Yesterday, the US Congress Antitrust Subcommittee grilled Sundar Pichai, CEO of Alphabet, Google’s parent company, about how the search engine operated.

The Chairman of the Antitrust Subcommittee Representative David Cicilline accused Google of taking content from other websites and displaying it on their own search engine pages, thereby keeping users on their own pages, enabling them to make more money from advertising.

This is an issue that the Australian Competition and Consumer Commission is looking into this same issue, seeking to establish a mandatory code that would force tech giants Google and Facebook to pay local media companies for content they use on their pages.

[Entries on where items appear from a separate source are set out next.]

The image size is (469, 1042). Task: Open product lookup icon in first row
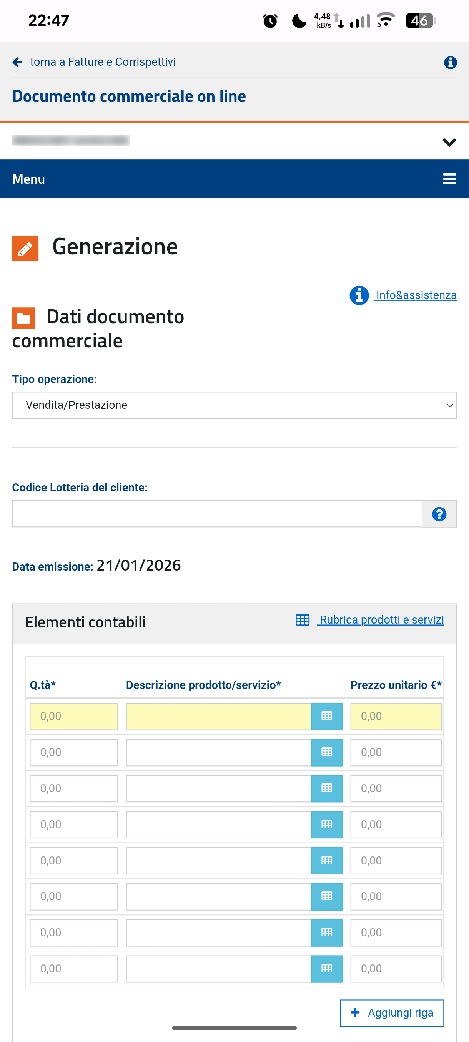327,716
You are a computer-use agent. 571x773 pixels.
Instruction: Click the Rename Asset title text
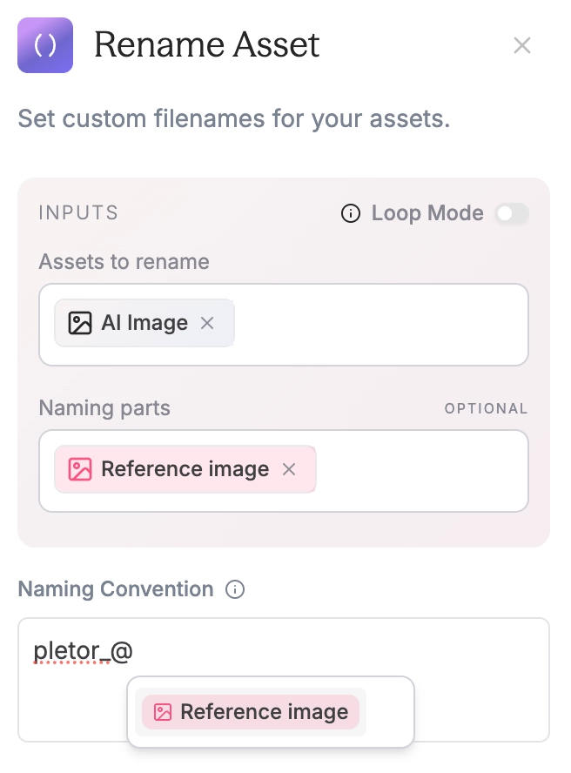207,45
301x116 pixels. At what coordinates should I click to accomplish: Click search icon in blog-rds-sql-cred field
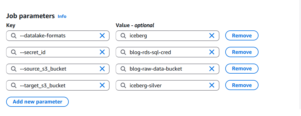pos(123,52)
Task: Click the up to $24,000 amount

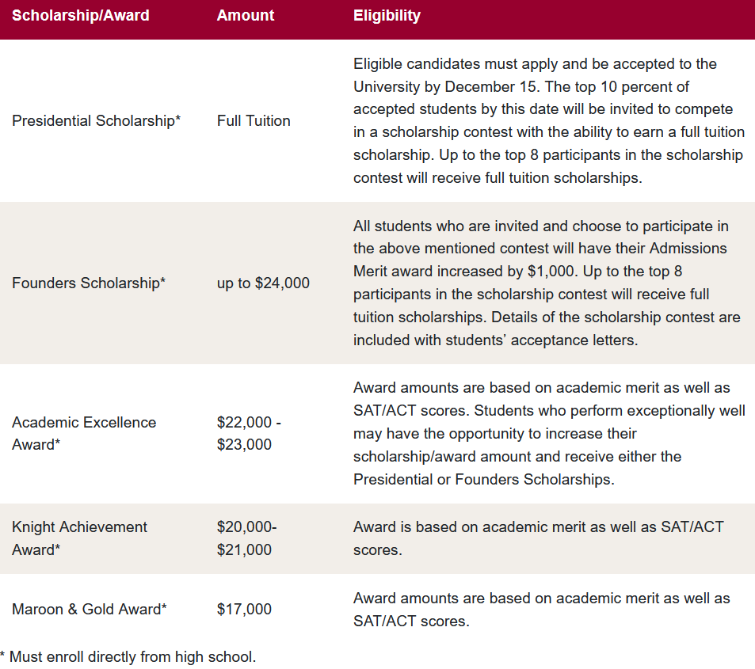Action: [x=263, y=283]
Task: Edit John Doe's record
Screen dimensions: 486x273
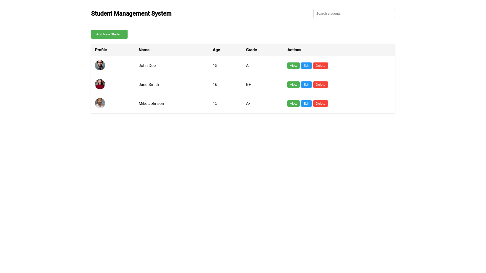Action: click(x=306, y=66)
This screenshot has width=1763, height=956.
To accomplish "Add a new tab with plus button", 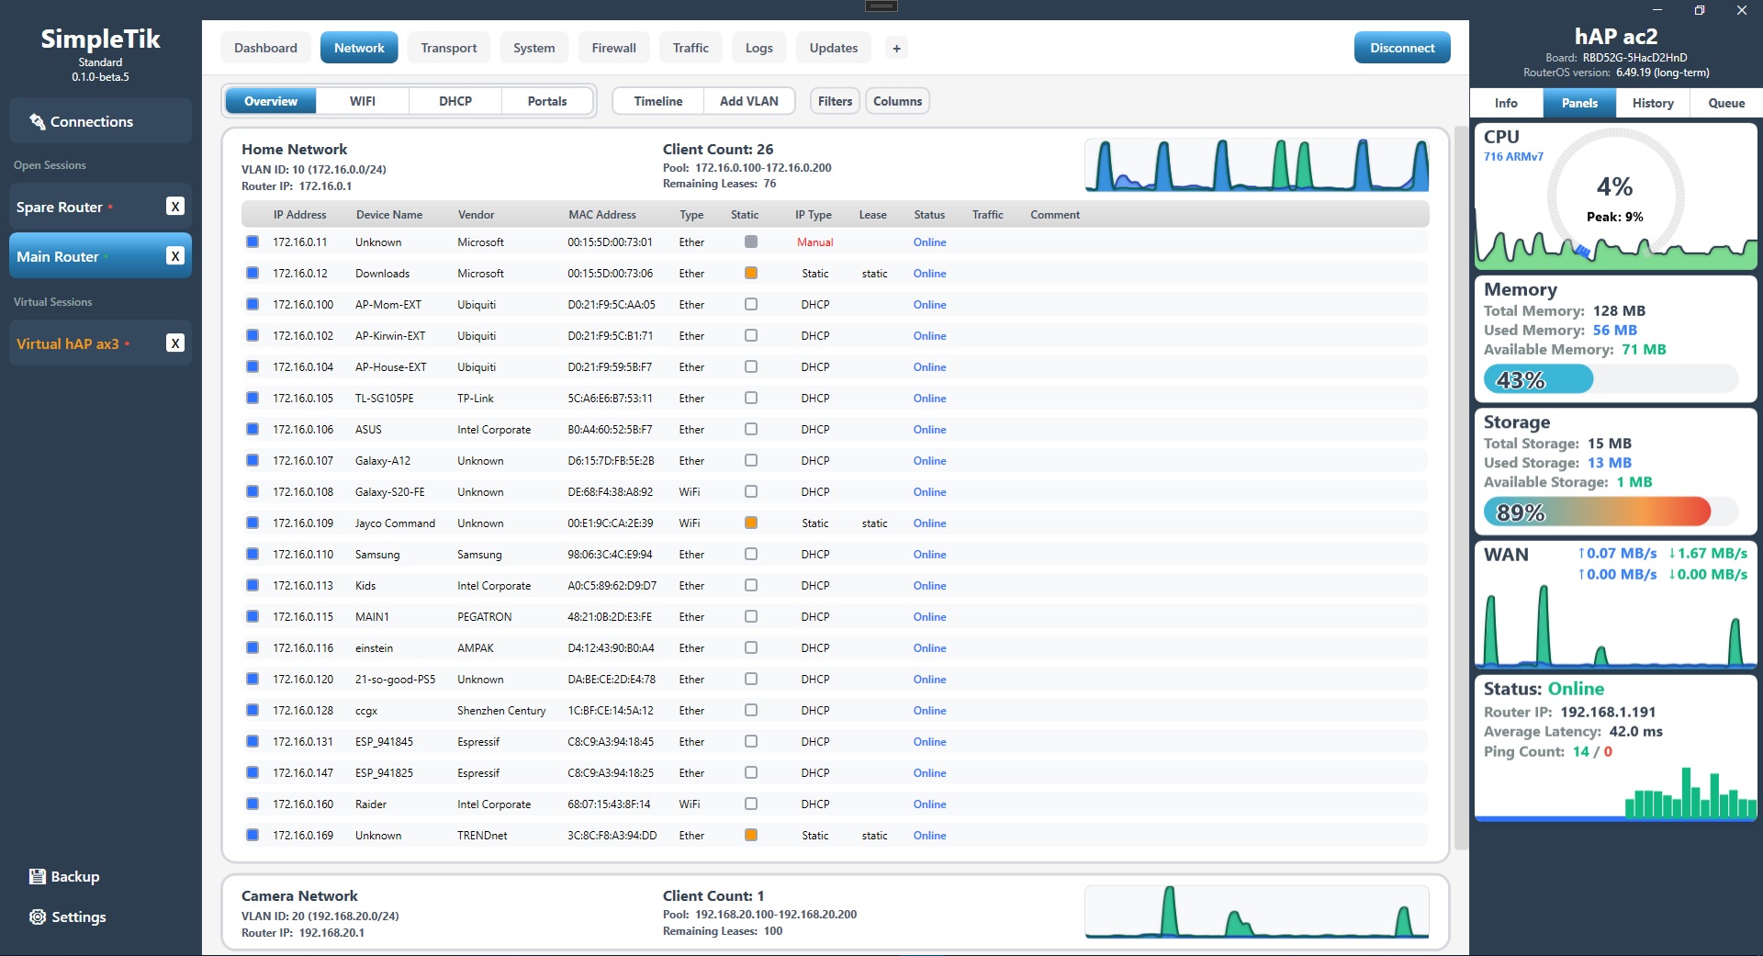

“The evidence seems very clear to me, as Google became the gateway to the internet, it began to abuse its power and use its surveillance over the web traffic to identify competitive threats and crush them,” Cicillne said.

“Our documents show that Google evolved from a turnstile to the rest of the web to a walled garden that increasingly keeps users within its sights.”

Pichai rejected this notion, stating that the tech giant actually supports 1.4 million small businesses.

The US Department of Justice is expected to announce a case against Google for alleged antitrust violation in online advertising soon.

In yesterday’s hearing Pichai also gave rich detail on his own personal story to strengthen his case, telling the committee about how he did not have access to a computer as a child in India, highlighting the tools that Google provides for free to users across the globe.

Pichai also faced hostility from Republican members, such as Representative Jim Jordan of Ohio, who asked Pichai whether Google would use its features to help Democratic Presidential Nominee Joe Biden in the Presidential race.